Task item:
Your task is to output the data exactly as it stands.

*** Opening Exercise input ***

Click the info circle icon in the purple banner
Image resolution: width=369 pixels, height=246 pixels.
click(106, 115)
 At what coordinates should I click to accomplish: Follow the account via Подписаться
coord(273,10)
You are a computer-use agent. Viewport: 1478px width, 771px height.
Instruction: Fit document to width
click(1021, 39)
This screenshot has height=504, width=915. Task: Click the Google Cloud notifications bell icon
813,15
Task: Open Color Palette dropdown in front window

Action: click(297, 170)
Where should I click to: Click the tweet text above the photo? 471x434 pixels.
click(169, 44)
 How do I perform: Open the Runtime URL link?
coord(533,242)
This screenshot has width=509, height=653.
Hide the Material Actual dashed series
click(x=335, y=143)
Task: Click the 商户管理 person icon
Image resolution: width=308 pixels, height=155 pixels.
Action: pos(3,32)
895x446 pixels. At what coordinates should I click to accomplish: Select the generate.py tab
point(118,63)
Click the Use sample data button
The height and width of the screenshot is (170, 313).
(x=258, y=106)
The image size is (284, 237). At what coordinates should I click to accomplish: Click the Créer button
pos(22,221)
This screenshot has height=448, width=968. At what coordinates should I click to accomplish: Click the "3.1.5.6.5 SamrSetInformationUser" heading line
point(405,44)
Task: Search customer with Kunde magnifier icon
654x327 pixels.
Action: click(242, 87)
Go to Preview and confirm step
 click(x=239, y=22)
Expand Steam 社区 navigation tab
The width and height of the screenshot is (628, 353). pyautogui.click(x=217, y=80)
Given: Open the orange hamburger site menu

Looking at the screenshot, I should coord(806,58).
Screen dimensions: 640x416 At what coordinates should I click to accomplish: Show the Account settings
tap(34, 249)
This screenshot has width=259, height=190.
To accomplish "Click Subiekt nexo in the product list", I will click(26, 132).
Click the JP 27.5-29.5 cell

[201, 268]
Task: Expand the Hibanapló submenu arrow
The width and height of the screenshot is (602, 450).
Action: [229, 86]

*** Closing Exercise input ***

Written solution:
Click the info circle icon in the purple banner
Image resolution: width=369 pixels, height=246 pixels.
click(106, 115)
 At what coordinates should I click to accomplish: Follow the account via Подписаться
coord(273,10)
You are a computer-use agent. Viewport: 1478px width, 771px height.
Instruction: Fit document to width
click(1021, 39)
This screenshot has height=504, width=915. Task: Click the Google Cloud notifications bell icon
813,15
Task: Open Color Palette dropdown in front window

Action: click(297, 170)
Where should I click to: Click the tweet text above the photo? 471x434 pixels.
click(169, 44)
 How do I perform: Open the Runtime URL link?
coord(533,242)
This screenshot has width=509, height=653.
Hide the Material Actual dashed series
click(x=335, y=143)
Task: Click the 商户管理 person icon
Image resolution: width=308 pixels, height=155 pixels.
Action: pos(3,32)
895x446 pixels. At what coordinates should I click to accomplish: Select the generate.py tab
point(118,63)
Click the Use sample data button
The height and width of the screenshot is (170, 313).
(x=258, y=106)
The image size is (284, 237). At what coordinates should I click to accomplish: Click the Créer button
pos(22,221)
This screenshot has height=448, width=968. At what coordinates should I click to accomplish: Click the "3.1.5.6.5 SamrSetInformationUser" heading line
point(405,44)
Task: Search customer with Kunde magnifier icon
654x327 pixels.
Action: click(242, 87)
Go to Preview and confirm step
 click(x=239, y=22)
Expand Steam 社区 navigation tab
The width and height of the screenshot is (628, 353). pyautogui.click(x=217, y=80)
Given: Open the orange hamburger site menu

Looking at the screenshot, I should coord(806,58).
Screen dimensions: 640x416 At what coordinates should I click to accomplish: Show the Account settings
tap(34, 249)
This screenshot has width=259, height=190.
To accomplish "Click Subiekt nexo in the product list", I will click(26, 132).
Click the JP 27.5-29.5 cell

[201, 268]
Task: Expand the Hibanapló submenu arrow
The width and height of the screenshot is (602, 450).
Action: [229, 86]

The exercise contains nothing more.